Waiting with Alexandria for Her Mom

Frank Matagrano

I didn’t take the bus to Blooming Glen, Pennsylvania and sit
with Alexandria in a booth at Ruby Red’s for nothing.
She had no idea how much I adored the ride –- I carried
two books with me, one of them a dictionary, I didn’t check
a word in it. I recited Lincoln. Of everyone that passed,
the kid in a mini-van made a point; with a finger he told me

to fuck myself. I think the white collar and the blue
tie pissed him off. I was trying to give one life a rest
and resume the other one, my top button was undone,
there’s a start.

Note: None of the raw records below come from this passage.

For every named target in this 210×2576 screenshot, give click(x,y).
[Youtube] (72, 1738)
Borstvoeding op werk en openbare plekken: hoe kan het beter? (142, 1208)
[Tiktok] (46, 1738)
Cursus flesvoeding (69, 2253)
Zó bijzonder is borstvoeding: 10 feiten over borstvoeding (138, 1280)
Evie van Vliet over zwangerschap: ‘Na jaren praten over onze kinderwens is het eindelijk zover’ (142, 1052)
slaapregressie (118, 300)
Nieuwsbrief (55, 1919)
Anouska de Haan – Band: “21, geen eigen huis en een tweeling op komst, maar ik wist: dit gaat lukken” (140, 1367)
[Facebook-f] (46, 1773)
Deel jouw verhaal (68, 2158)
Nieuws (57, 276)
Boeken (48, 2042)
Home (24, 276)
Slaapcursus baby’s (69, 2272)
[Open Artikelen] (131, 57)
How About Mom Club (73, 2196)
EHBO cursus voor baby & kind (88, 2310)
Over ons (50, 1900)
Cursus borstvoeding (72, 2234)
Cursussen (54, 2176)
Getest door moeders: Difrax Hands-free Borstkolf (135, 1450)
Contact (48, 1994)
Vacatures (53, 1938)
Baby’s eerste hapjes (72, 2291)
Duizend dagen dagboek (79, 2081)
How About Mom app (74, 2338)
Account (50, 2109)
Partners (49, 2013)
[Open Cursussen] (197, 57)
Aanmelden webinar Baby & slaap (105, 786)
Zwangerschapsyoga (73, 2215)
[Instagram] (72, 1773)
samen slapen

I didn’t understand how to open the window
in case of an emergency. I followed the lines along my palm,
one went back to New York, God knows where

the rest went. The other book had everything I needed
to know about protest –- one man stitched his lips shut,
another tried to drive a nail through his own palm;
they were heading to ministry; no one there could be reached
for comment. I want to describe the mouth as “tender,”
I mean well, there aren’t too many other ways

to explain the white sores along the gum that come
with a denture, my Four score and seven years slurred,
the tongue caught in a small nitch between the plate
and the roof whenever it shifted to roll an “r.” I loved
one phrase in particular, I was attached.